- What needs to be done
Entries follow. Give back exactly the lines starting at the one containing "For every named" and ending at the one containing "voce masculina (1325, 1943)", and no other lines.
Data supplied START
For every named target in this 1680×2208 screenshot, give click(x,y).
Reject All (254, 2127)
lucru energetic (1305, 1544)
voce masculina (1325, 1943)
Data supplied END
Data supplied START
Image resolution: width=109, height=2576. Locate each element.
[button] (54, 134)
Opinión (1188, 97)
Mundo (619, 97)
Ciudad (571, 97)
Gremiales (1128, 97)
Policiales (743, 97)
Data supplied END
- Answer to the problem
For every named target in this 1680×2208 screenshot, give click(x,y).
Reject All (254, 2127)
lucru energetic (1305, 1544)
voce masculina (1325, 1943)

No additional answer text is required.